Fibre Channel consists of the following layers:

  • FC-0 -- The interface to the physical media
  • FC-1 -- The encoding and decoding of data and out-of-band physical link control information for transmission over the physical media
  • FC-2 -- The transfer of frames, sequences and exchanges comprising protocol information units.
  • FC-3 -- Common services required for advanced features such as striping, hunt group and multicast.
  • FC-4 -- Application interfaces that can execute over Fibre Channel such as the Fibre Channel Protocol for SCSI (FCS).
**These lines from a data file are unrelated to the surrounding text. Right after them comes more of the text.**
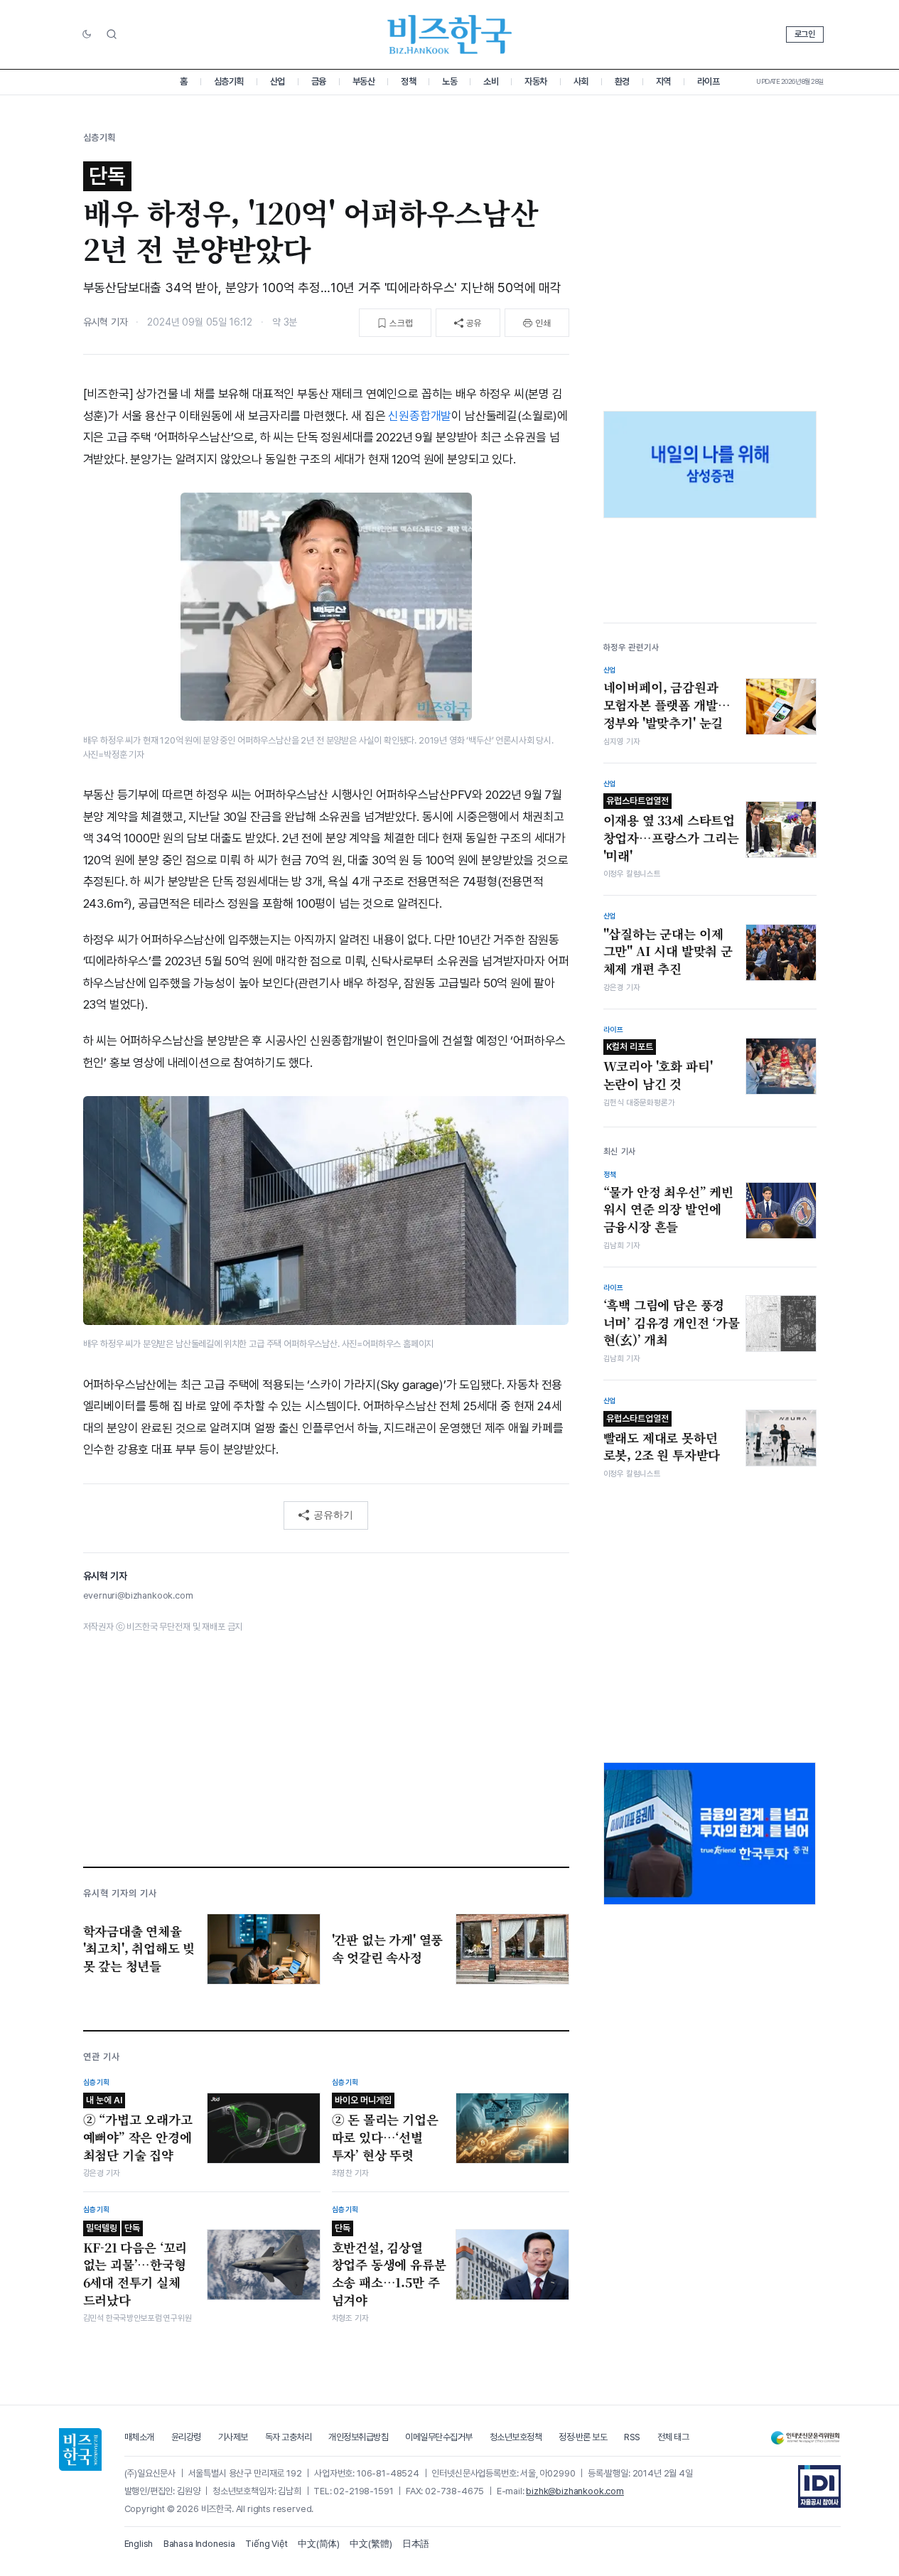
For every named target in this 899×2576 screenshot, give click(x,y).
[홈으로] (80, 2449)
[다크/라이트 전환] (86, 34)
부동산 (363, 81)
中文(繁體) (371, 2543)
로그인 (805, 34)
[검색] (112, 34)
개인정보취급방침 (358, 2437)
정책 (408, 81)
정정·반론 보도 (583, 2437)
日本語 (416, 2543)
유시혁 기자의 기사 (120, 1893)
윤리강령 (186, 2437)
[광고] (710, 464)
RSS (632, 2437)
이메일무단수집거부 (439, 2437)
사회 (581, 81)
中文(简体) (319, 2543)
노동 (449, 81)
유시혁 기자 (105, 322)
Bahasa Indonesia (199, 2543)
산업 (277, 81)
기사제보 (233, 2437)
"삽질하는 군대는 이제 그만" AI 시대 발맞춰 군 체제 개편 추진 (668, 951)
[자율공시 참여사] (819, 2486)
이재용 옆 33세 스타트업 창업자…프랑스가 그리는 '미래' (671, 829)
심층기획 (229, 81)
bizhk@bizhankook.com (575, 2491)
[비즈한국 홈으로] (449, 34)
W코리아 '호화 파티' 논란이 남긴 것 (658, 1067)
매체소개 (139, 2437)
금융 (318, 81)
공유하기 (333, 1514)
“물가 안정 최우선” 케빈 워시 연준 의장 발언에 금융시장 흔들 (668, 1209)
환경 (622, 81)
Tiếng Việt (266, 2543)
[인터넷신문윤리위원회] (805, 2437)
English (139, 2543)
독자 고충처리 (288, 2437)
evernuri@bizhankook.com (138, 1595)
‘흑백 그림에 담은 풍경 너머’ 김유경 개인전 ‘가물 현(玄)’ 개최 (671, 1322)
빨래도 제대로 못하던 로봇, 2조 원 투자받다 (662, 1438)
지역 (663, 81)
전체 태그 (673, 2437)
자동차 (535, 81)
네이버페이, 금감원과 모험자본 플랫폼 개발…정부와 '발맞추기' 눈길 (667, 705)
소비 (490, 81)
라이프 (708, 81)
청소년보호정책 (516, 2437)
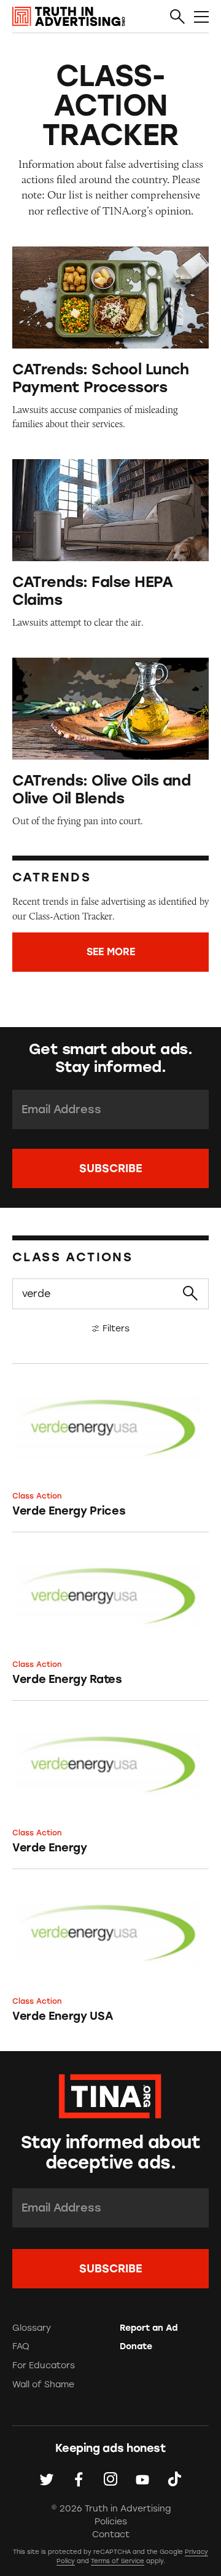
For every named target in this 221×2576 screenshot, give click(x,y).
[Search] (177, 17)
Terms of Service (117, 2561)
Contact (111, 2534)
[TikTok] (174, 2479)
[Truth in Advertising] (68, 16)
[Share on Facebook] (78, 2479)
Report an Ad (148, 2328)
Unlike a layered network architecture, a Fibre Channel network is largely specified by functional elements and the interfaces between them. These consist, in part, of the following:

  • N_PORTs—The end points for traffic.
  • FC Devices—The devices to which the N_PORTs provide access.
  • Fabric Ports—The interfaces within a network that provide attachment for an N_PORT.
  • The network infrastructure for carrying frame traffic between N_PORTs.
  • Within a switched or mixed fabric, a set of auxiliary servers, including a name server for device discovery and network address resolution.

Fibre Channel network topologies consist of the following:

  • Arbitrated Loop—A series of N_PORTs connected together in daisy-chain fashion.
  • Switched Fabric—A network consisting of switching elements.
  • Mixed Fabric—A network consisting of switches and "fabric-attached" loops. A loop-attached N_PORT (NL_PORT) is connected to the loop through an L_PORT and accesses the fabric by way of an FL_PORT.